= Beginning of Section =
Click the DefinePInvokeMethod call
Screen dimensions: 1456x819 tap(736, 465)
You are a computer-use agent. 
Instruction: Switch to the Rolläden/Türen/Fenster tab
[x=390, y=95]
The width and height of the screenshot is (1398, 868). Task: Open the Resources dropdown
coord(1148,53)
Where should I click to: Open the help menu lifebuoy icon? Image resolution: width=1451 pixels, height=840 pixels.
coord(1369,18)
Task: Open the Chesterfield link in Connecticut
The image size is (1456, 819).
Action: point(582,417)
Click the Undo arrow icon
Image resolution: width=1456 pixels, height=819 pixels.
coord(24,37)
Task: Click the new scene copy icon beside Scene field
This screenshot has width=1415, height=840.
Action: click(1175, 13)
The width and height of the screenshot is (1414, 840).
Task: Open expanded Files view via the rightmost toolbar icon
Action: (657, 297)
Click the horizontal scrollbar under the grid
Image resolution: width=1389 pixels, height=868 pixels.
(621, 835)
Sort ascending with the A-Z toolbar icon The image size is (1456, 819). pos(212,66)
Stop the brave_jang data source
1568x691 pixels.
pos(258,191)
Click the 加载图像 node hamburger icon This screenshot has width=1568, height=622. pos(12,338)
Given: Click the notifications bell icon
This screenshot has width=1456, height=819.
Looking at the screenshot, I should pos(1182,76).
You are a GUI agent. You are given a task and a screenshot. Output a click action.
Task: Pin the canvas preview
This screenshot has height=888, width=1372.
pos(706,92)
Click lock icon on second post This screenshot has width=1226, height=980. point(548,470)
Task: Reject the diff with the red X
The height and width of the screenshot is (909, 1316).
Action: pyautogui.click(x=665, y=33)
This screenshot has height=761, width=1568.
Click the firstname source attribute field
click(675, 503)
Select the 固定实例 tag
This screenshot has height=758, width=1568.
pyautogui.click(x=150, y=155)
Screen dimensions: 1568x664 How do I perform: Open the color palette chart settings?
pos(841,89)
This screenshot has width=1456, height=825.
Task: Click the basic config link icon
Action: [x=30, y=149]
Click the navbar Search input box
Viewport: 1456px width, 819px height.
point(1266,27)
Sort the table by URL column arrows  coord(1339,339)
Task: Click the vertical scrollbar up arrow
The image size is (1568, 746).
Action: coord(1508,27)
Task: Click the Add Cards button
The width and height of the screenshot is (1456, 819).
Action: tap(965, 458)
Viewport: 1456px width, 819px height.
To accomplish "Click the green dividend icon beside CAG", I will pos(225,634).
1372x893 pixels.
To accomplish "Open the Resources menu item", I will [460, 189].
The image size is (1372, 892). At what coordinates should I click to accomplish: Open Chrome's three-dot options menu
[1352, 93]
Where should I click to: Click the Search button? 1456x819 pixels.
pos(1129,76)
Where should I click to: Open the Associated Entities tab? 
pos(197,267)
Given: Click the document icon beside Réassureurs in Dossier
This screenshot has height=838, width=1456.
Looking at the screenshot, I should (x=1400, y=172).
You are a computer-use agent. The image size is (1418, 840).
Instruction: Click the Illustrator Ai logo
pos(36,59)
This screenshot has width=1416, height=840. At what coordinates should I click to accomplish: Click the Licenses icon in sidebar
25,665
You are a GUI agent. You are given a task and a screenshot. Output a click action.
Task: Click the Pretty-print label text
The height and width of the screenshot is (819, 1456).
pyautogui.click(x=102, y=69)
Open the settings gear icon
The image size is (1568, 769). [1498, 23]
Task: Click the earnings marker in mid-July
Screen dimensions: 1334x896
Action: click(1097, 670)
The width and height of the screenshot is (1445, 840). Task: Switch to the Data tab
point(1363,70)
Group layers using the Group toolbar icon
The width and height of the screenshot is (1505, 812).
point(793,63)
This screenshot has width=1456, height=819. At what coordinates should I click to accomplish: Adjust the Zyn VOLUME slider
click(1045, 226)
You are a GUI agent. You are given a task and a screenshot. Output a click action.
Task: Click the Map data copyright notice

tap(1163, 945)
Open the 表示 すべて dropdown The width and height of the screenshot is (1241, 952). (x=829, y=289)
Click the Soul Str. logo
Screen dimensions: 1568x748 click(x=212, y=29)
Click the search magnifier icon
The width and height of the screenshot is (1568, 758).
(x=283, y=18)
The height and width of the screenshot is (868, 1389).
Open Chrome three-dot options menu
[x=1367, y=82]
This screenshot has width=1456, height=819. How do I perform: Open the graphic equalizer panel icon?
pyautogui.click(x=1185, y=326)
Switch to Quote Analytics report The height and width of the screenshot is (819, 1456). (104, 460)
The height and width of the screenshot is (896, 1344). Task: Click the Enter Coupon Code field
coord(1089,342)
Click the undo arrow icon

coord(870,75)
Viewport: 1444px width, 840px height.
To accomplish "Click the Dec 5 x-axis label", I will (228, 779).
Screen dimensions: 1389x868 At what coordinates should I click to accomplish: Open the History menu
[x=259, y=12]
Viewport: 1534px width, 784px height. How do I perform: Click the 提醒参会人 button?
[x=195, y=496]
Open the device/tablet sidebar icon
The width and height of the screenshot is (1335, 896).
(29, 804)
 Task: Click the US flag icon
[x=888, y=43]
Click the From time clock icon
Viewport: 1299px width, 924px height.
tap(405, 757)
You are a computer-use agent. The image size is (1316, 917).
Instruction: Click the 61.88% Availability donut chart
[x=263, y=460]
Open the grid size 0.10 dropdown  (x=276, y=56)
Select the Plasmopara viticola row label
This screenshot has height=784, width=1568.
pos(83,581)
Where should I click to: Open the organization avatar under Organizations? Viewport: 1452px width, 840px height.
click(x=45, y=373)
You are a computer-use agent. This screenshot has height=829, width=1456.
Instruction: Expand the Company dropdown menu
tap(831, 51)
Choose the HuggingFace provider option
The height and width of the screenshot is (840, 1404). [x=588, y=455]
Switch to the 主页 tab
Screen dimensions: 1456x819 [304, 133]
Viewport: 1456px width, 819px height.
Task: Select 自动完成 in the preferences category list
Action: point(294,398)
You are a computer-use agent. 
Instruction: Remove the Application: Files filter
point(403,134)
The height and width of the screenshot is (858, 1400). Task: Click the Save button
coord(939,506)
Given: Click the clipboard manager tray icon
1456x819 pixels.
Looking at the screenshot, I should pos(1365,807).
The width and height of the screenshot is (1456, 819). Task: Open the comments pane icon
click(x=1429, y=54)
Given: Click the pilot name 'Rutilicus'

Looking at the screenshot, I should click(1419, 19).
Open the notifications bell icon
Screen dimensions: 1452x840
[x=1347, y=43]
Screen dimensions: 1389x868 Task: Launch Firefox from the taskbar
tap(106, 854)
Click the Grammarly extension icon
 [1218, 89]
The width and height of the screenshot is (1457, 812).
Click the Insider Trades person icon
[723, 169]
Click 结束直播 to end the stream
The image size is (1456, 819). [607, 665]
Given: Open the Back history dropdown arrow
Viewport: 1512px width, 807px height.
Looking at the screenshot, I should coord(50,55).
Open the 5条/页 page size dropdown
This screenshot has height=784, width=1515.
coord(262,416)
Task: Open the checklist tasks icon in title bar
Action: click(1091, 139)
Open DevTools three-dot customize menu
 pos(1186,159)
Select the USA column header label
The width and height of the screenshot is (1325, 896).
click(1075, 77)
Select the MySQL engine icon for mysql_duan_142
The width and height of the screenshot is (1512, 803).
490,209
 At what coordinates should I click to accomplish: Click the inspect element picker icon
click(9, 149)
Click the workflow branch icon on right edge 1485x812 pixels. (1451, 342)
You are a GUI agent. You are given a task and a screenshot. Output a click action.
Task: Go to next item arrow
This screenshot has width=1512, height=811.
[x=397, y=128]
= End of Section =
• What to work on: Look for the line with "The width and height of the screenshot is (1457, 812)." in the records above. Repeat it and each line after it exactly.

• Output of the task:
The width and height of the screenshot is (1457, 812).
Click the Insider Trades person icon
[723, 169]
Click 结束直播 to end the stream
The image size is (1456, 819). [607, 665]
Given: Open the Back history dropdown arrow
Viewport: 1512px width, 807px height.
Looking at the screenshot, I should coord(50,55).
Open the 5条/页 page size dropdown
This screenshot has height=784, width=1515.
coord(262,416)
Task: Open the checklist tasks icon in title bar
Action: click(1091, 139)
Open DevTools three-dot customize menu
 pos(1186,159)
Select the USA column header label
The width and height of the screenshot is (1325, 896).
click(1075, 77)
Select the MySQL engine icon for mysql_duan_142
The width and height of the screenshot is (1512, 803).
490,209
 At what coordinates should I click to accomplish: Click the inspect element picker icon
click(9, 149)
Click the workflow branch icon on right edge 1485x812 pixels. (1451, 342)
You are a GUI agent. You are given a task and a screenshot. Output a click action.
Task: Go to next item arrow
This screenshot has width=1512, height=811.
[x=397, y=128]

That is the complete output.